With these critical points, you can further analyze and divide the number line into distinct intervals, which is a crucial step in solving nonlinear inequalities.

Interval notation is a way of writing subsets of the real number line. It provides a concise way to express ranges of values. For the solution of a nonlinear inequality, once you have determined which intervals satisfy the inequality, you use interval notation to express the solution set. In the inequality \((x+2)(x-1)(x-3) \leq 0\), the solution set is all \(x\) values between and including the critical points where the expression is negative or zero. This can be written in interval notation as \([-2, 3]\), where the square brackets indicate that the endpoints \(-2\) and \(3\) are included. These intervals are based on critical points and testing the sign of the expression across those intervals.

The sign test is essential for determining the nature of the product or quotient expression across different intervals on the number line. After identifying critical points, you choose test points from each interval to substitute into the inequality. For the inequality \((x+2)(x-1)(x-3) \leq 0\), the intervals are \((-\infty,-2)\), \((-2,1)\), \((1,3)\), and \((3,\infty)\). Pick a test point from each, such as:

• \(x=-3\) from \((-\infty, -2)\)
• \(x=0\) from \((-2, 1)\)
• \(x=2\) from \((1, 3)\)
• \(x=4\) from \((3, \infty)\)

Evaluate the sign of the expression at each test point to determine whether the product is positive or negative. This helps in identifying which intervals satisfy the inequality.

The solution set of a nonlinear inequality consists of all the values that satisfy the inequality. To compile this set after performing the sign test and evaluating the critical points, note where the original inequality holds true. In our example, for \((x+2)(x-1)(x-3) \leq 0\), the expression is less than or equal to zero in intervals where it's negative or nullified at the critical points. Thus, the solution set is \([-2, 3]\), including the boundary points because the inequality is non-strict. This set represents all possible \(x\) values that make the inequality valid.

A number line graphically represents the ranges of solutions for inequalities.
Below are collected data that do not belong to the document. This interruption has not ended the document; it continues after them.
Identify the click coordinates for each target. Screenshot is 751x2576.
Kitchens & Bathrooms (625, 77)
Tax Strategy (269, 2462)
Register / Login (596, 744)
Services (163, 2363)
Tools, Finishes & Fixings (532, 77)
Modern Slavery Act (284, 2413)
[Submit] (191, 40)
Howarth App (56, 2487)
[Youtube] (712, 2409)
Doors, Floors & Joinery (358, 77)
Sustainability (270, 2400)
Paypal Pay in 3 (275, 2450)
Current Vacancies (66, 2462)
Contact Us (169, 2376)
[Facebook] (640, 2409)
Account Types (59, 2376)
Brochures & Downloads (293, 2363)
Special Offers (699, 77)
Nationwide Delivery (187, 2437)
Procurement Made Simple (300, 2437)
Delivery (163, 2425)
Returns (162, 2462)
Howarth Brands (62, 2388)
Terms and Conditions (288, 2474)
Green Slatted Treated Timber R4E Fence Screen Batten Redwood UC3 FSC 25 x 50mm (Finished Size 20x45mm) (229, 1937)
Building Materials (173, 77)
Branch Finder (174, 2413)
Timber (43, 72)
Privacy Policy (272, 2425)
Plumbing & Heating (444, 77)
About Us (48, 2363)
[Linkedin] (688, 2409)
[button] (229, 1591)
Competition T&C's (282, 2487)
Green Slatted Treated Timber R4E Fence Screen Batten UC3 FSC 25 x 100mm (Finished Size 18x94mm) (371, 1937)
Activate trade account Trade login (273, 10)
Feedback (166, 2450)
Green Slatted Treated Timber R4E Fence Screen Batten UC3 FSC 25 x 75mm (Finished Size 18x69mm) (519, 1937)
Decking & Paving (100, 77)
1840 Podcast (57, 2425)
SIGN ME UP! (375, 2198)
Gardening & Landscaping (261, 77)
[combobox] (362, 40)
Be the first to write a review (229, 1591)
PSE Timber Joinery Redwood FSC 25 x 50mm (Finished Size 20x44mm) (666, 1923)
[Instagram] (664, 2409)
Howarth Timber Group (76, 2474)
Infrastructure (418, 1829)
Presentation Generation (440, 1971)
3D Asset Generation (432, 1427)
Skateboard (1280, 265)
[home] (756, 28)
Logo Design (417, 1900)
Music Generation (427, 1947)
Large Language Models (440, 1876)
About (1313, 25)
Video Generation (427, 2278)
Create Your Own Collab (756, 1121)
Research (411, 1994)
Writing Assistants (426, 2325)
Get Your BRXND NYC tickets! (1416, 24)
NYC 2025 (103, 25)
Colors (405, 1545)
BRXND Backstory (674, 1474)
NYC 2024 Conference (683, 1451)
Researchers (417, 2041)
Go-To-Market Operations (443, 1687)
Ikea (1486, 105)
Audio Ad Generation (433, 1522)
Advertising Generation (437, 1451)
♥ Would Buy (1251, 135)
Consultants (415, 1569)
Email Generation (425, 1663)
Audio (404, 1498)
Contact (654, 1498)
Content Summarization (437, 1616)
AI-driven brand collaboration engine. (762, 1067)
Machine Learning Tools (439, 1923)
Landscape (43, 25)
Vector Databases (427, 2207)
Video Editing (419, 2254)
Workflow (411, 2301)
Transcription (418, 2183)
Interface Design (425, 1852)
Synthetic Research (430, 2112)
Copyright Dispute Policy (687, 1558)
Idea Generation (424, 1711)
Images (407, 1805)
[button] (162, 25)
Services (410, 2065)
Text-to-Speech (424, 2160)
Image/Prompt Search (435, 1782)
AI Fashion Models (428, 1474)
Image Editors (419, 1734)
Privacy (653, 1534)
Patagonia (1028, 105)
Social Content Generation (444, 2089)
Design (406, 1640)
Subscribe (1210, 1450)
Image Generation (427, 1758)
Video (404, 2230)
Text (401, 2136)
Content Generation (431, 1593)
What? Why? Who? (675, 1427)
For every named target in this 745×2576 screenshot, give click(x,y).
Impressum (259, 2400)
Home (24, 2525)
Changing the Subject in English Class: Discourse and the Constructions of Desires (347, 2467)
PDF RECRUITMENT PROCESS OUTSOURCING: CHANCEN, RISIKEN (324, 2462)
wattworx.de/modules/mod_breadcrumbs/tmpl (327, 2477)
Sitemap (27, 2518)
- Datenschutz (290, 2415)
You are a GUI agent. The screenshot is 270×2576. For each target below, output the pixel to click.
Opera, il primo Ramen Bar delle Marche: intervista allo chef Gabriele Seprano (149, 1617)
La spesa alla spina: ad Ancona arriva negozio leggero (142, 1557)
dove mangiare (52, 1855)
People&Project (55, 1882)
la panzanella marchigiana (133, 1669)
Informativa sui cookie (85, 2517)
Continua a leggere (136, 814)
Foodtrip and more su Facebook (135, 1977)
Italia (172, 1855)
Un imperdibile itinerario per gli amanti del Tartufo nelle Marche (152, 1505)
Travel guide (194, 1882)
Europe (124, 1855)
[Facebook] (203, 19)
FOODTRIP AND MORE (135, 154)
By marking the critical points on the number line and examining the intervals between them through a sign test, one can visually interpret the regions where the inequality holds.Here's how you would draw it for \((x+2)(x-1)(x-3) \leq 0\):

• Mark the critical points \(-2\), \(1\), and \(3\) on the line.
• Shade the region from \(-2\) to \(3\)
• Use a closed circle or bracket on \(-2\) and \(3\) to indicate inclusion.

This shaded portion shows all parts of the number line that satisfy the inequality, illustrating the solution set in a clear and visual manner.